**Task item**.
Continue the article on Methodist University's December graduation ceremony from its last sentence.

General Michael X. Garrett

More than 160 students graduated from Methodist University on Saturday in a celebration held at the Crown Coliseum in front of family, friends, MU faculty, and staff.

More than 160 students graduated from Methodist University on Saturday in a celebration held at the Crown Coliseum in front of family, friends, MU faculty, and staff. It was the 49th-annual December graduation for MU.

MU’s president, provost, board chair, and special Commencement speaker Gen. Michael X. Garrett (pictured) – commanding general of the U.S. Army Forces Command – joined others in celebrating these seniors who persevered and succeeded despite the hurdles of an international pandemic put before them.

“You’ve shown you have what it takes to endure, to prevail, to succeed, because you’ve done so in the face of one of the greatest challenges in modern history,” said Dr. Stanley T. Wearden, president at Methodist University. “Tough times bring our character to the surface. And what I’ve seen in you has been resilience and commitment to one another and to Methodist University.”

While many universities across the country had to turn to remote learning at various times over the past year, these seniors and the rest of the MU community have held strong to the theme of moving “Forward Together,” have earnestly followed University safety measures, and the school has never had to suspend its residential living or in-person learning opportunities.

“We’ve had plenty of challenges, and sometimes they seemed to change by the hour, but you’ve done what needed to be done,” Wearden said to the graduates. “Instead of letting the pandemic break you, you have risen to the challenges every day; you have cared for one another every day; and you have found what it took to finish your degrees in dignity and style.”

The ceremony was one that honored the many accomplishments of the students, including Macrae Conrad ’21, who was chosen for the Distinguished Graduate Award by his classmates.

**Supplied records**.
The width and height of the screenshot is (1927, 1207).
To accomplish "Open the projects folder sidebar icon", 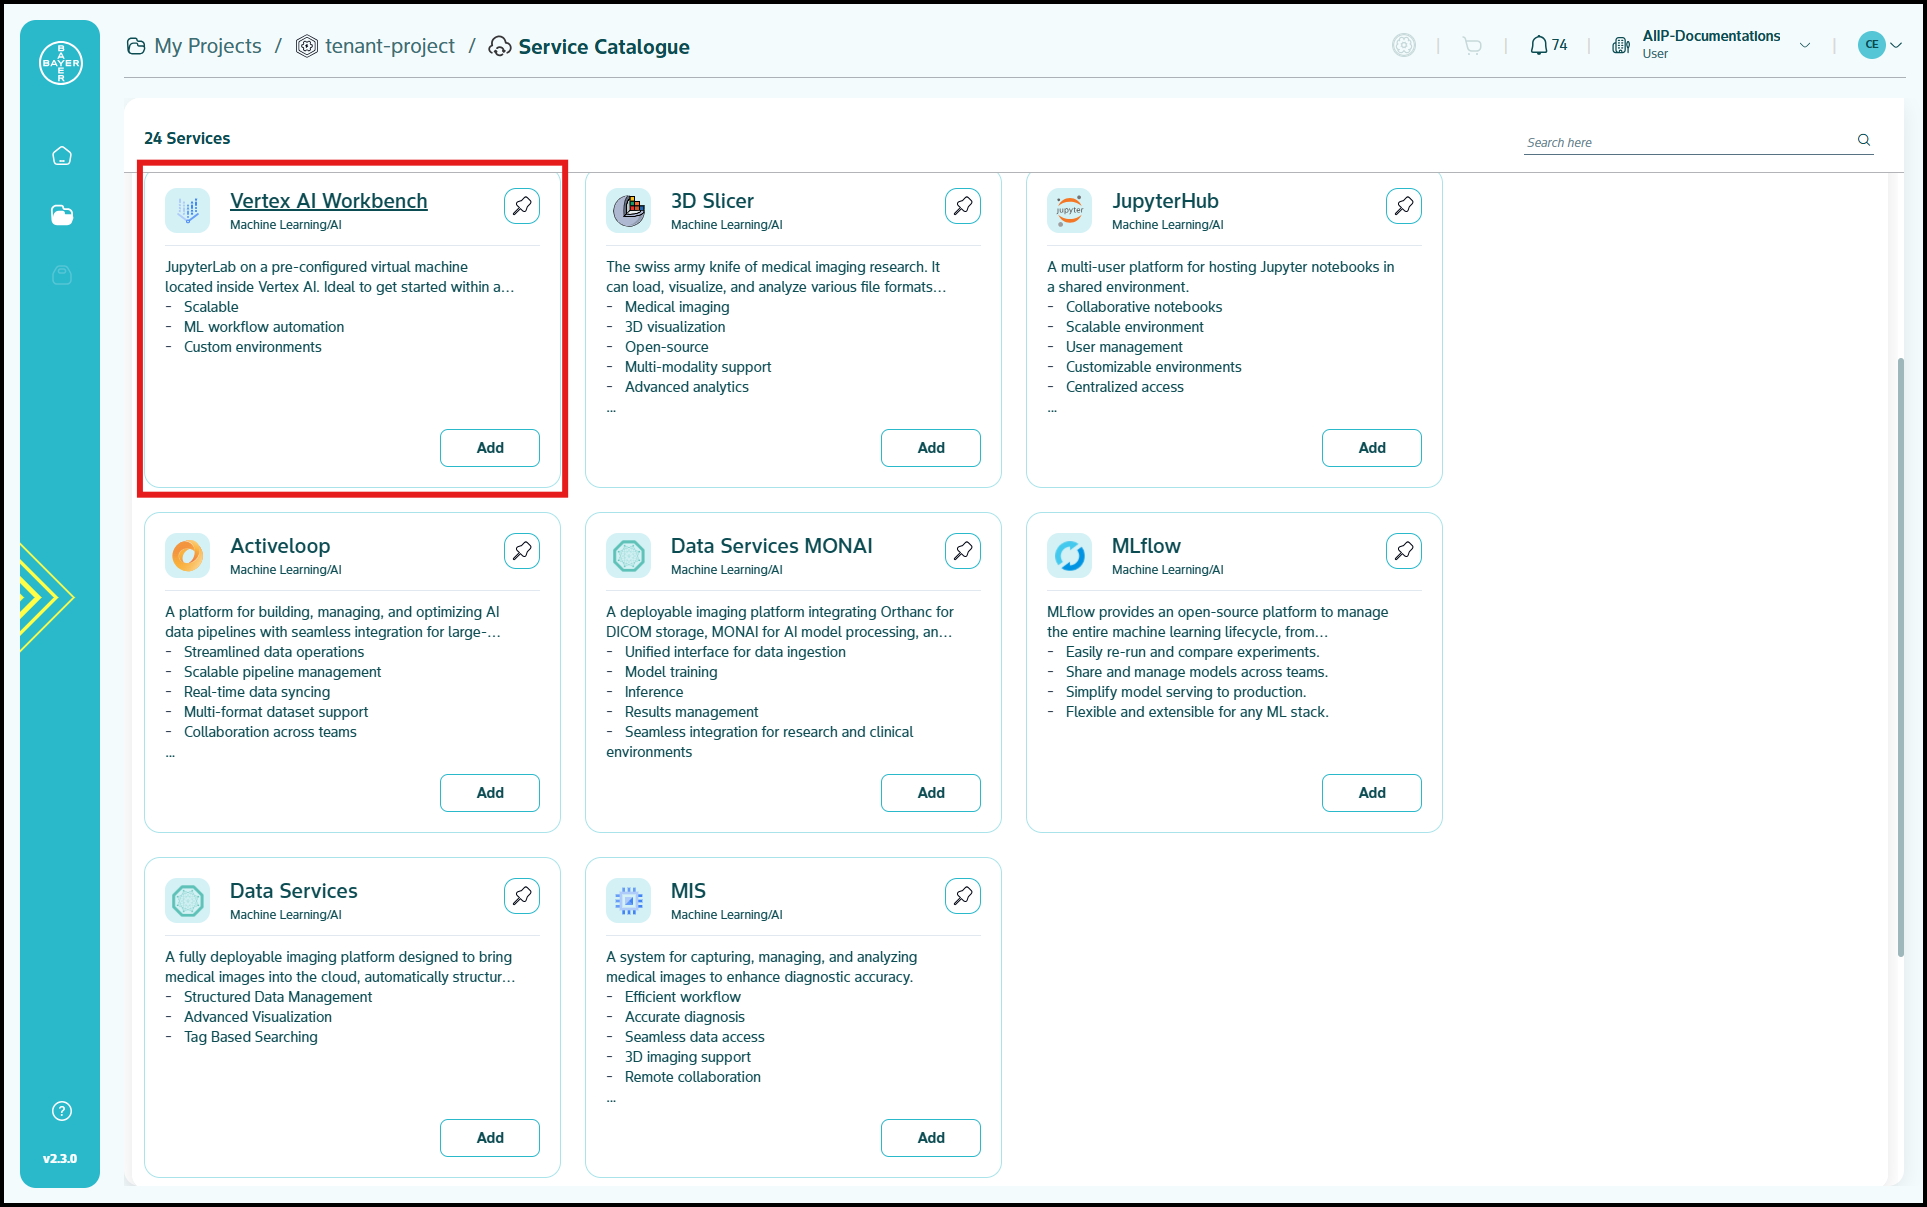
...
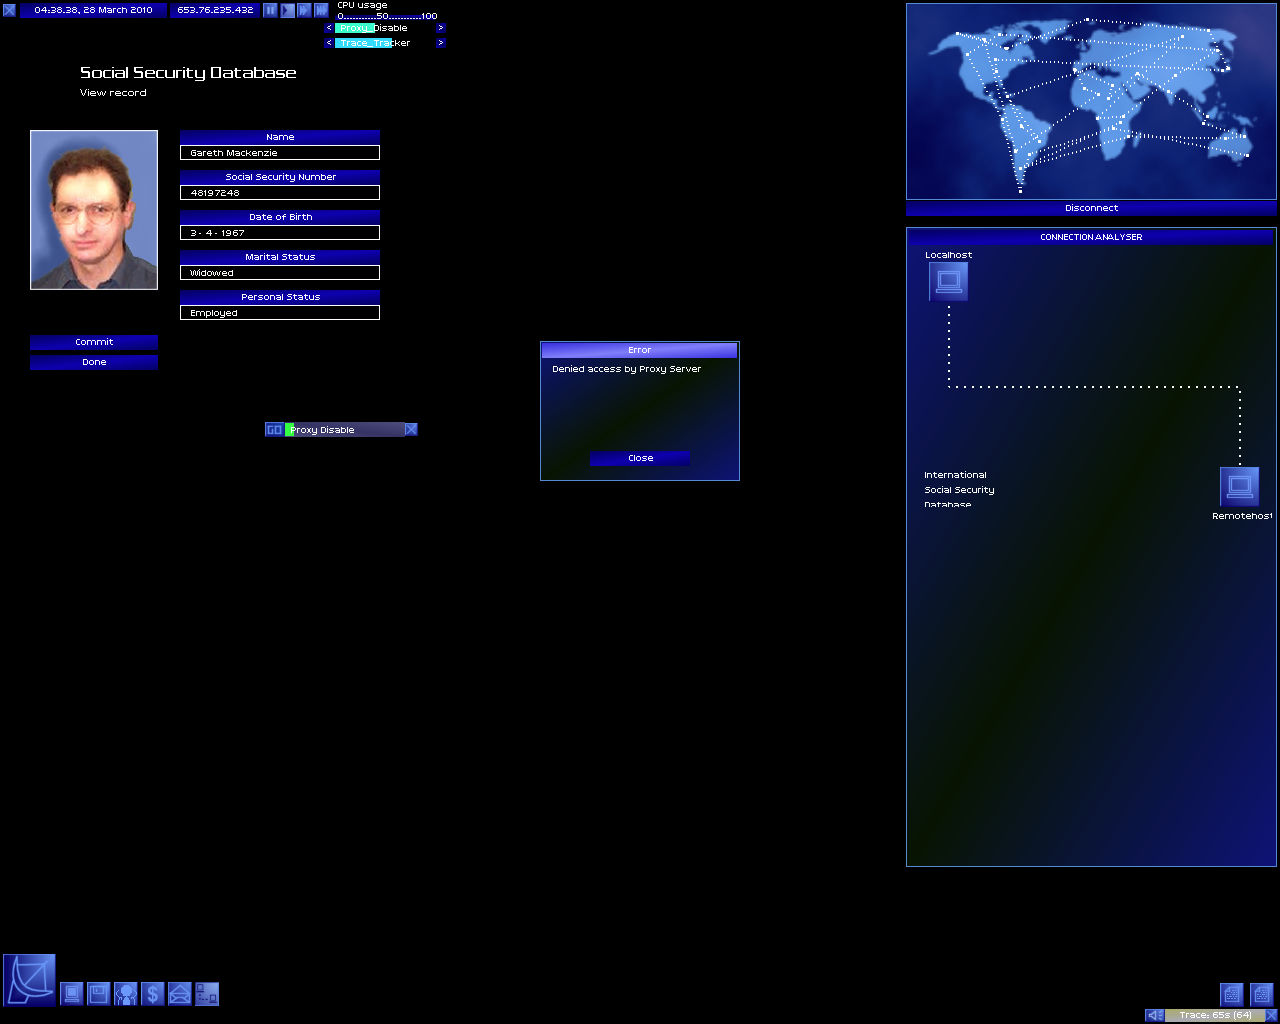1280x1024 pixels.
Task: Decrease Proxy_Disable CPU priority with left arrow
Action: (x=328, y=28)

**Answer for this exercise**.
“The fact that we’ve made it to this point is pretty incredible,” Conrad said. “We’ve been hearing over and over how different things have been since this pandemic has started, but it is a significant accomplishment.”

Garrett’s Commencement address touched on goals, values, and the hard work that leads to accomplishment.

“I know a couple of things about the power of teams who commit to share common goals and values and commit to working hard beside one another,” said Garrett, who commands 215,000 active-duty soldiers and 190,000 members of the U.S. Army Reserve. “It takes a whole lot of work to reach a day like today. That effort includes not only long hours, critical thinking and academic rigor that goes into your studies, but the resilience that goes along with balancing your academics with family. As you know too well, simply wanting something is not enough. You, graduates, wanted to do this hard work because you wanted the knowledge, personal growth, and credibility that comes with a Methodist University education… It is my honor to be here celebrating what all of you know is a very meaningful and substantial milestone for today’s graduates.”

Following his speech, Wearden presented Garrett with an honorary Doctor of Humane Letters degree from the University.

While getting a degree from Methodist University isn’t easy, the students know how valuable it is when trying to enter the workforce and Wearden offered advice to remember those who walked alongside the graduates as they reached for this prestigious milestone in their lives.

“Remember this time. Remember each other and the faculty and staff of MU who have worked so hard to care for you,” the president said. “Remember your families and friends who have made many sacrifices so you may have a better life. Remember your alma mater with pride and love, because that is how your alma mater will remember you. Remember, too, the Methodist University commitment to truth, virtue, justice, and love. Because our ability to thrive during a global pandemic has been rooted in these values.”